Under the bright rotunda of the Bill and Melinda Gates room at United Way of King County’s office in downtown Seattle, YP Impact gathered a diverse group of attendees to learn about United Way King County and FareStart’s efforts to help those in poverty and deep dive into the issue of poverty.
Participants ranged from newcomers to Seattle looking to learn more about poverty to young professionals looking to share insights with their companies, which included a social impact video gaming company and a hotel chain’s community engagement efforts.
Charlotte Gavel, Program Manager for United Way of King County’s College Success & Housing Stability Programs opened the afternoon with an overview about her division’s work in supporting students facing financial, food, and housing insecurity.
While college is seen as stepping stone to upward economic mobility, hunger, job insecurity and homelessness are increasing on campuses and disproportionately impact people of color. It’s commonly discussed how overworked, anxious, and underslept college students are these days, but for many students, it’s less about getting an A and more about making it through the next day—how can we expect students to work effectively if they’re going hungry, juggling multiple jobs as well as school, or are stressed out about affording rent?
That’s where United Way’s Benefits Hub program comes in. A one-stop shop that helps students get past the red tape of financial aid and food assistance to achieve the stability they need through several channels, including grants, public policy lobbying, and working with AmeriCorps and Congressional Budget Office partners. Their focus in the near-term is scaling across campuses in King County, reducing racial disparities, increasing completion rates, and evaluating the impact of interventions on persistence and completion.
Next, FareStart’s Community Engagement Manager, Morgan Winkler, provided an overview of the job training and education programs FareStart offers in conjunction with food preparation for shelters, daycares and food banks.
Early on, she highlighted staggering youth statistics about how 1 in 5 16-24 year olds are neither in school or working, 50% of whom are people of color and 75% are low-income. The food service industry in Seattle has an uncommonly diverse hiring practice compared to other industries, offering opportunities to people with a criminal record, immigrants, and the homeless, who would otherwise not have a chance to receive training or get a job in other industries.
What matters less is your background and more if you can do the job well.
Through their Youth culinary program, Adult culinary program, and Food service apprenticeship program FareStart is looking to help youth and adults alike to not only do their job well, but equip them to be able to advance their careers through job training and both technical and soft skill development.
One notable observation she shared was that people may come to FareStart without any knowledge on how to use a computer. Imagine getting a job without that skill. What’s more, FareStart connects participants with resources that often impede one’s ability to work, including a bus pass, housing, childcare assistance, and mental health and drug counseling. What struck me was not only the healthy number of job placements (92% graduate with a job already lined up), but also the 20% average gain in wage from FareStart’s efforts to help people move up from entry-level into a middle management position.

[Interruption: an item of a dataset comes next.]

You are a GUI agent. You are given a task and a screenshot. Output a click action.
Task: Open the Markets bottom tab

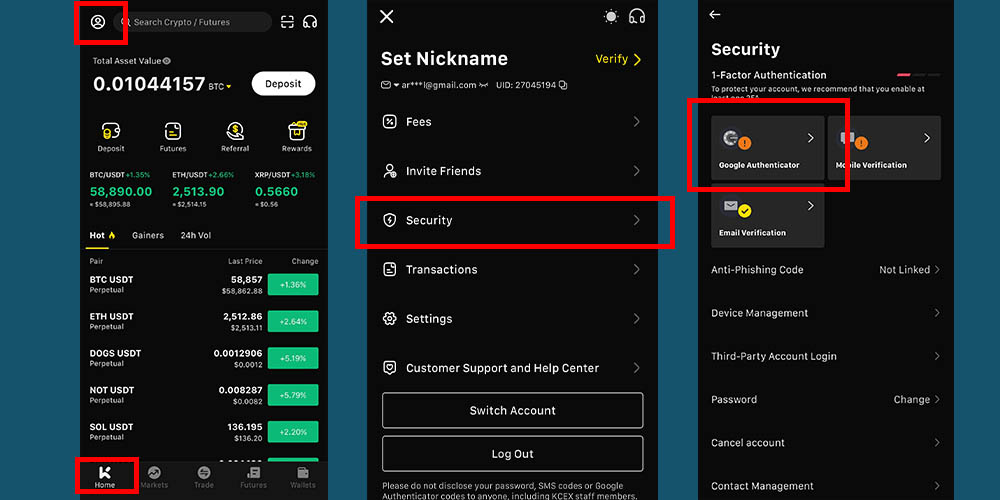pyautogui.click(x=154, y=476)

The event attendees then broke up into groups to discuss a range of topics connected to poverty including child development and education; poverty prevention; immigration and poverty; mental health issues leading to poverty; and the impact of mentorship.
A connecting thread throughout the groups was the idea that a lack of life skills education and lack of support system are key factors for falling into poverty. As one attendee said, “A major contributor to poverty seems to be a lack of knowledge about basic life skills, finances, and what steps to take to achieve more education and/or a good job.”
Another person took it further actually suggesting changes that needed to be made, saying “Education needs to be reformed to impart practical knowledge like debt management, tax filings, and ways to be frugal.”
As for lack of a support system, participants spoke about how some people move to this city or country without family, seeking a new life or new employment. When they do not find employment or the services they need right away they often find themselves on the streets, in shelters or couchsurfing.
Another common theme that came up among the group discussions was just how many issues fall under the scope of poverty. An attendee said that “the group discussions have given me a broader understanding of how diverse poverty is and the fact that it takes on many shapes.”
Poverty is not just about having a low income or not having housing. It also includes lack of access to things like affordable food, childcare and healthcare, as well as a quality education, mental health services and much, much more.
It was an insightful afternoon that shed light on the community’s opportunity and responsibility to help its own succeed. From the moment people walked off the elevator it was apparent people came to the event eager to learn about nonprofits helping those in poverty, resources available to those who were impoverished and to make a difference. As one attendee said “We all have a vision to help. Finding ways to encourage people to get involved is the first step to solving issues or overcoming obstacles in the community.” And sharing that passion, knowledge and that vision is exactly what happened.